La diplomatie algérienne à la recherche d’une vision et d’orientations

Toufik Doudou / NEWPRESS
Abdelkader Messahel, ministre des Affaires étrangères

Le plan d’action du gouvernement Ahmed Ouyahia, qui sera présenté dimanche prochain au Parlement, a consacré un petit chapitre à la politique extérieure que l’État entend mener dans le futur à la faveur « d’une diplomatie dynamique ».

Relancer l’UMA ?

À la lecture de ce qui est prévu, il apparaît pourtant de manière claire que cette politique extérieure manque d’orientation et de vision. Car, comment expliquer que l’Algérie se dit toujours engagée pour « la construction de l’Union du Maghreb arabe (UMA) » – dans le texte du gouvernement- alors que cette structure semble être dépassée en raison d’une période prolongée de blocage.

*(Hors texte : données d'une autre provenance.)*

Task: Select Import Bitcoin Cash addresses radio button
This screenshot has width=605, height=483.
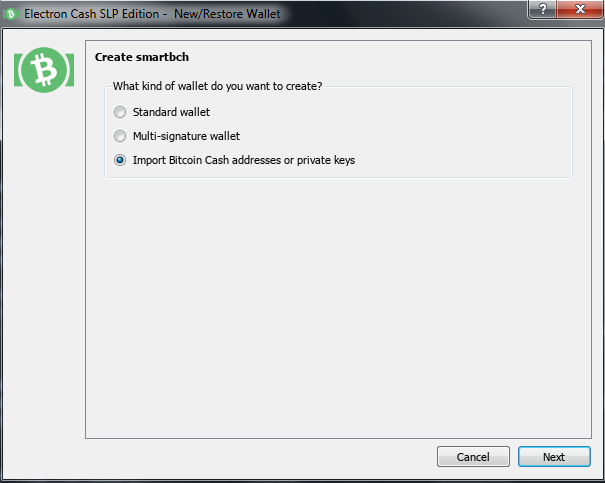Action: click(x=120, y=160)
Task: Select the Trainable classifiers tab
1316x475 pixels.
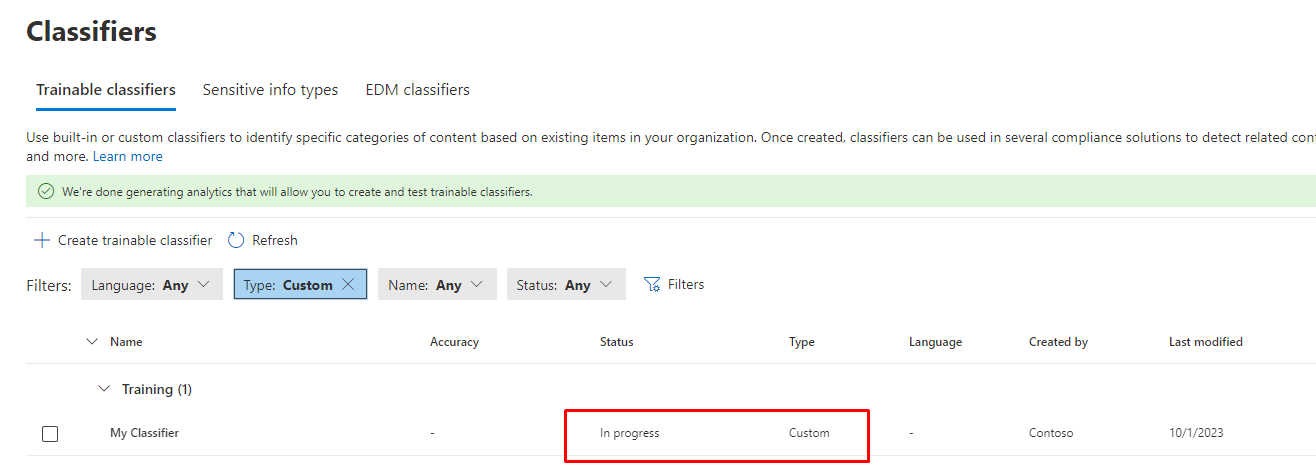Action: pos(106,90)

Aucun pays membre de l’UMA n’a fait un effort pour relancer l’Union ces dernières années.  La Tunisie et la Libye sont préoccupés par leurs problèmes internes alors que l’Algérie et le Maroc sont au même niveau de relation d’il y a trente ans. Le Maroc, qui a réintégré l’Union africaine (UA) et regarde désormais vers l’Afrique, ne veut plus entendre parler de l’UMA au moment où la Mauritanie s’engage dans le Sahel avec l’appui de Paris.

« Au plan bilatéral, l’Algérie poursuivra l’édification de relations de dialogue, de fraternité, de solidarité, de coopération et de bon voisinage, des relations qu’elle espère voir s’élargir à tous ses voisins maghrébins, dans le respect de la légalité internationale », est-il écrit dans le document.  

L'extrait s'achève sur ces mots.